Su padre iba a entrar. Me iba a encontrar a mi, semidesnudo. El olor a sexo invadía todo el cuarto. Ella, medio vestida, intentaría defenderse, echándome toda la culpa. Esa es la clásica. Yo también me defendería antes que el intente romperme la cara a patadas, mientras que su madre se desmayaría y luego, pasado el trauma, llamaría al Padre Martín para hacerle una exorcización. Posiblemente seguiría la UNIFE, una prueba de embarazo y … quizá un posible matrimonio con el chico más estúpido que pudo haber encontrado.

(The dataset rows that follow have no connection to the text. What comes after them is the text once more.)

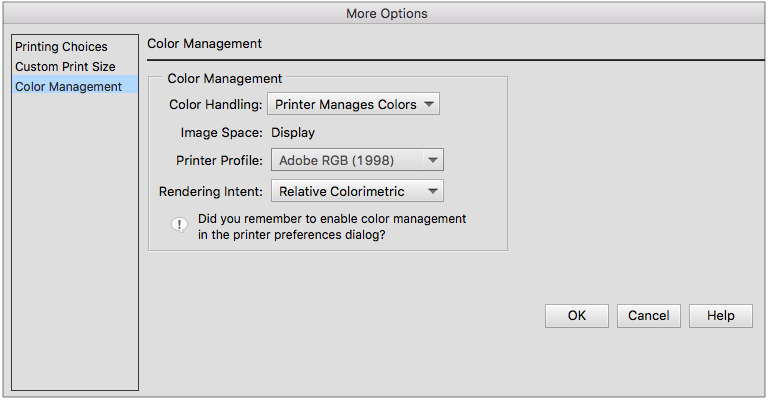Click the exclamation warning icon
774x402 pixels.
[x=180, y=225]
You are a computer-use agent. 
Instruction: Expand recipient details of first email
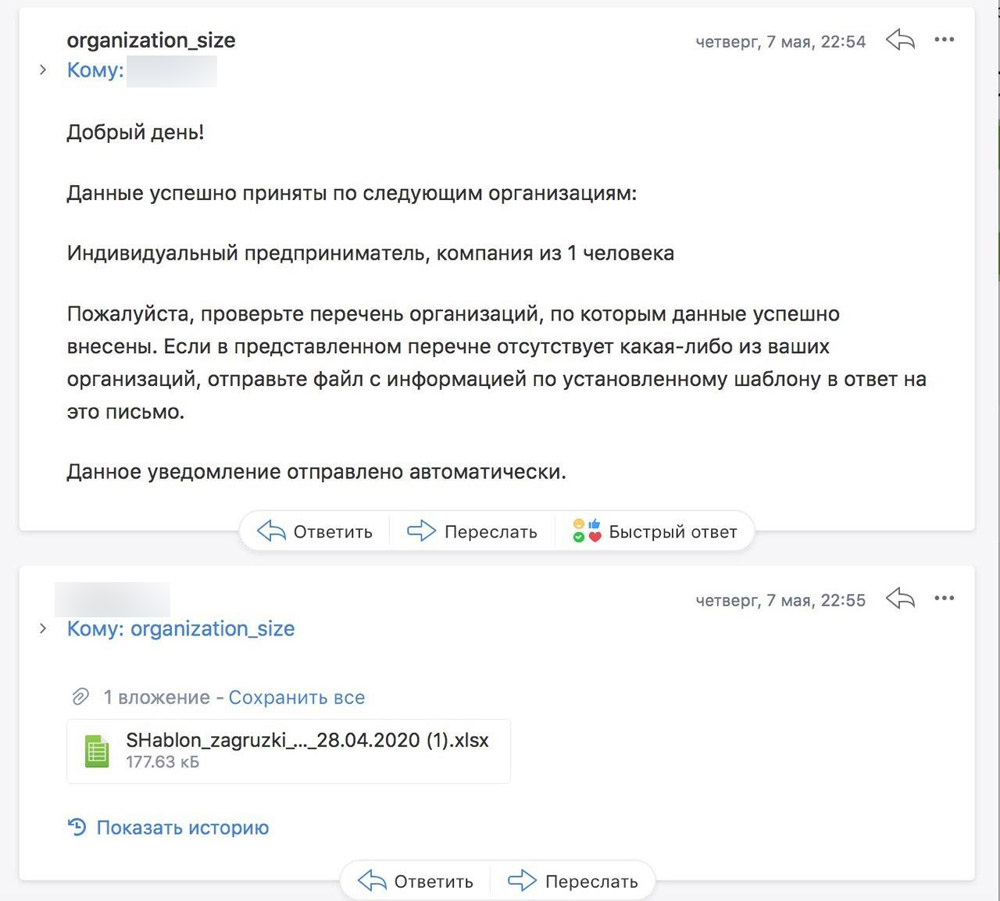tap(42, 70)
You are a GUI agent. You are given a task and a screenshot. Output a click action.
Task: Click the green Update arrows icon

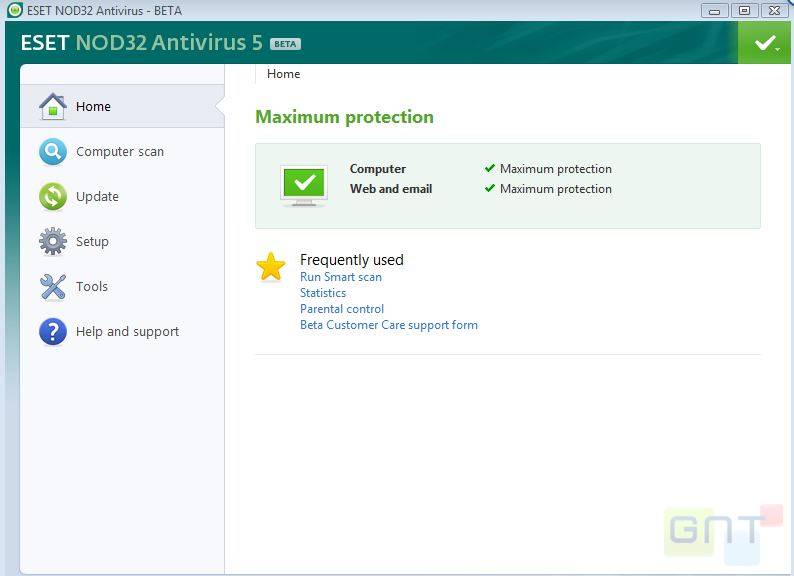(52, 196)
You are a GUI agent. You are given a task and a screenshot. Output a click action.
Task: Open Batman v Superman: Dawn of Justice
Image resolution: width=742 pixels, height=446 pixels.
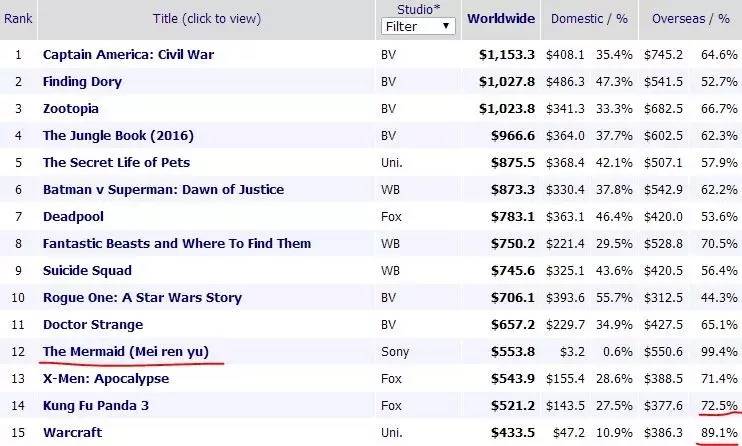click(163, 189)
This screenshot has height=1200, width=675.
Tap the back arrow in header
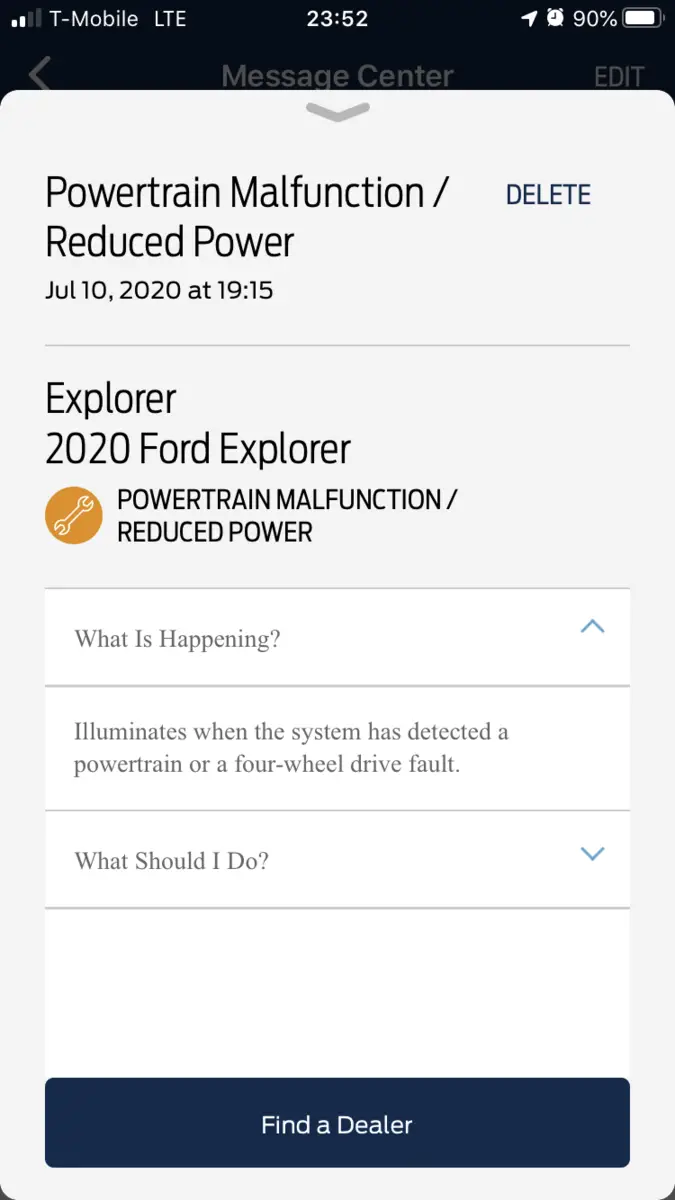40,74
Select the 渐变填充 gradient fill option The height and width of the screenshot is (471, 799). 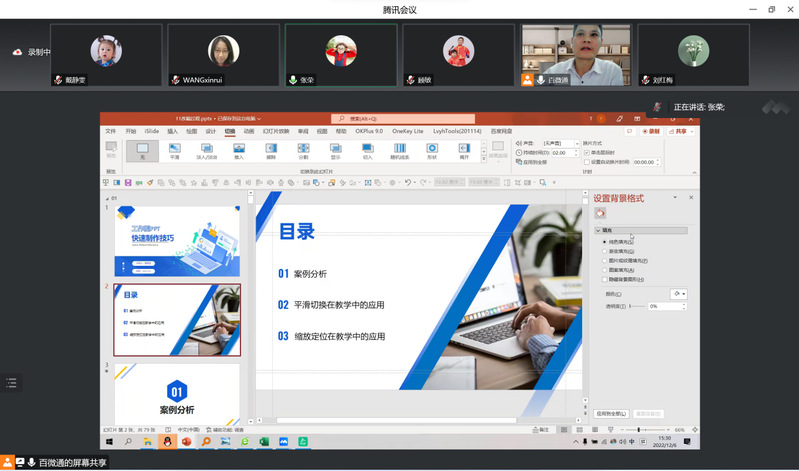click(602, 251)
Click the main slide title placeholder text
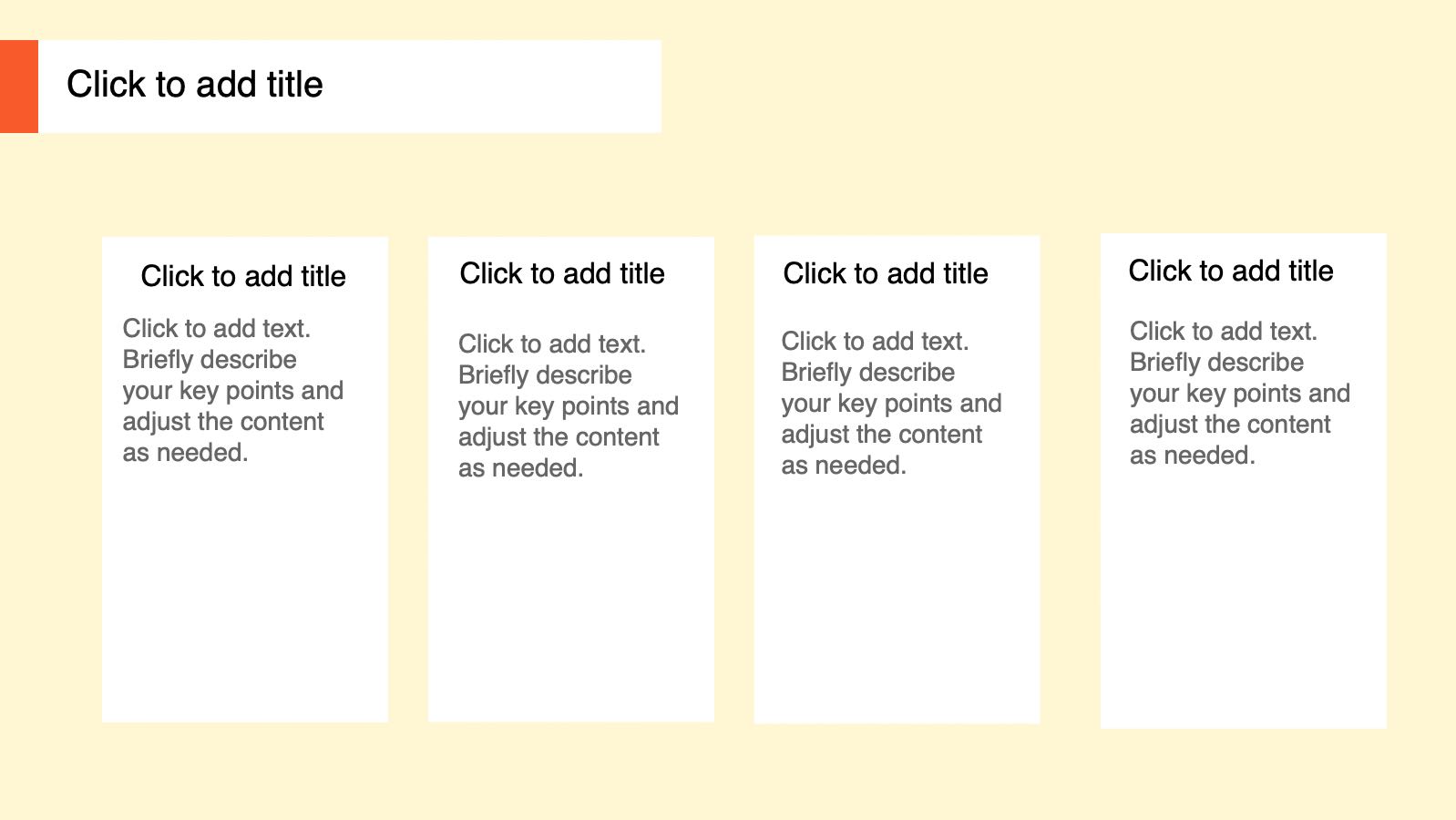Screen dimensions: 1456x820 pos(194,85)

Todo eso se podía leer en su cara. Yo sólo era un ave de paso y para mi ella era … bueno … una amiga cariñosa. Nunca iría a resultar. Pero, como dice el refrán: “En tiempos de guerra, todo hueco es trinchera”. Y ahora, estábamos a punto de recibir una bomba nuclear por nuestra audacia.

Intentó voltearse hacia mi, que estaba tendiendo la cama como si nada estuviera pasando.

- Pavaza, no he traido bicicleta. – le dije en voz baja, tratando de aguantarme la risa.

Estaba a punto de darme un soberano grito, cuando escuchó la puerta abrirse. Ambos nos quedamos petrificados en nuestros sitios, cuando los pasos de su padre sonaban cada vez más fuerte, acercándose a la puerta del efímero “nidito de amor” de su hijita, su nena, la niña de sus ojos, su virgencita, la flor de su vida…

Ella estaba media vestida. Yo, por suerte, ya estaba uniformado, pero igual, muy asustado.

Esos segundos fueron eternos. Esos pasos retumbaban en mi mente. Pronto estaría muerto. Y no habría entrado a la universidad. Por mi mente, rondaban las siguientes preguntas: “¿Cabré en el armario?” “¿Puedo aducir locura mental?” “¿Habré usado condón?”

- ¡Pronto, métete en el armario! - me susurró furiosamente.